Data in this exercise:
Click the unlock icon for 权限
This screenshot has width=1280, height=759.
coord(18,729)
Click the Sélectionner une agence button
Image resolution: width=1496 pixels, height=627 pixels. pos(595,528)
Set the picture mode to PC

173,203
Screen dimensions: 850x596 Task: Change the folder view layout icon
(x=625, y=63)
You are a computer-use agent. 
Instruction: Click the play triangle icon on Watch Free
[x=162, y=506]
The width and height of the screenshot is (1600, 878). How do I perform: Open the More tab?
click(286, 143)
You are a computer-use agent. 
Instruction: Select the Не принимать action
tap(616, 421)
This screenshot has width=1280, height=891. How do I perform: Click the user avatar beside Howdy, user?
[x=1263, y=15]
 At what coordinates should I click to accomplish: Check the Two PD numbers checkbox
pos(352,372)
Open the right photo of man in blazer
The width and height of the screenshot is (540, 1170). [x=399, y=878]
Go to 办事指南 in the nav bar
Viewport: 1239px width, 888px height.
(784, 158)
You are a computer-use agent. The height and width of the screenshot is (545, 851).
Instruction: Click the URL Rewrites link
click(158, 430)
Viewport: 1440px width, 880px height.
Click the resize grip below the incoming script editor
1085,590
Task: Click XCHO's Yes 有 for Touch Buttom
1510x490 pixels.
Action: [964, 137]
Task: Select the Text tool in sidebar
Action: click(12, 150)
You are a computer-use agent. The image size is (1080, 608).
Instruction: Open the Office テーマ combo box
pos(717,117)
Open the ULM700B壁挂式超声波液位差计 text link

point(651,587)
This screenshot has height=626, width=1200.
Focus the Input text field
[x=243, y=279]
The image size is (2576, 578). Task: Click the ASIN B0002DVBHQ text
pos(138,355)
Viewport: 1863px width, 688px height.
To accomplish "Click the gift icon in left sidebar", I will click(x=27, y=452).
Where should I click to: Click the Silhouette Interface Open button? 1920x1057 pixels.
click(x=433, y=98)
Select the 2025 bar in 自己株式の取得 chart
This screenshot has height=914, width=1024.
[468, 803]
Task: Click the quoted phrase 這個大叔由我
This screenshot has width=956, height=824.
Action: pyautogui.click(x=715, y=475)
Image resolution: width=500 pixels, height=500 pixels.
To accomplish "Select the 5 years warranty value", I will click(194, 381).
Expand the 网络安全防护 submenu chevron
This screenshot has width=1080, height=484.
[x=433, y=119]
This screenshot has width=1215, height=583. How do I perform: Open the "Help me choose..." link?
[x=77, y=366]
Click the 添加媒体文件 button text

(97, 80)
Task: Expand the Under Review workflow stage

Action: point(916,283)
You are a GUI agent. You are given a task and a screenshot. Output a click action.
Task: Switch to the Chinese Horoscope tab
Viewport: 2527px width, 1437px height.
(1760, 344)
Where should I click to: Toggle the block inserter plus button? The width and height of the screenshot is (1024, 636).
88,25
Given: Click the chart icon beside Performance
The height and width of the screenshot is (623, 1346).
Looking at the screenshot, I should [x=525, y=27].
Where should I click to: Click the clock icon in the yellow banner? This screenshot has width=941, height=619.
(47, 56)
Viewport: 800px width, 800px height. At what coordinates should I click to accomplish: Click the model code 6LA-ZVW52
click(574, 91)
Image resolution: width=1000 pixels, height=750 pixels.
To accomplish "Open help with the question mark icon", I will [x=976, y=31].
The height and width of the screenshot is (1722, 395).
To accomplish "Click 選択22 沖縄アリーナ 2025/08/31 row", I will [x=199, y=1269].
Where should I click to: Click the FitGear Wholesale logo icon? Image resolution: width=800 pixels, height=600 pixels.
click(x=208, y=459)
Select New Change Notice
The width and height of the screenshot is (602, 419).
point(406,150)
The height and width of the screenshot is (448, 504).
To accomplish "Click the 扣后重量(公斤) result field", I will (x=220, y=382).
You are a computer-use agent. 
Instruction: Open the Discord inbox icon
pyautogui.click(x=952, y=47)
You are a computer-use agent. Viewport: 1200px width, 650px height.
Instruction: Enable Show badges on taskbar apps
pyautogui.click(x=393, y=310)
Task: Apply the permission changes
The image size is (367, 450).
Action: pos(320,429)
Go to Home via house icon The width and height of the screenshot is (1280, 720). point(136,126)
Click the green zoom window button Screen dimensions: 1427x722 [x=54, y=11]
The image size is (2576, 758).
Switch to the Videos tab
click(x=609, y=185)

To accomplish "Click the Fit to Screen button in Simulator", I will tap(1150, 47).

Work instruction:
Write only the number of lines in the entries where the string "agent" occurs.

Answer space:
7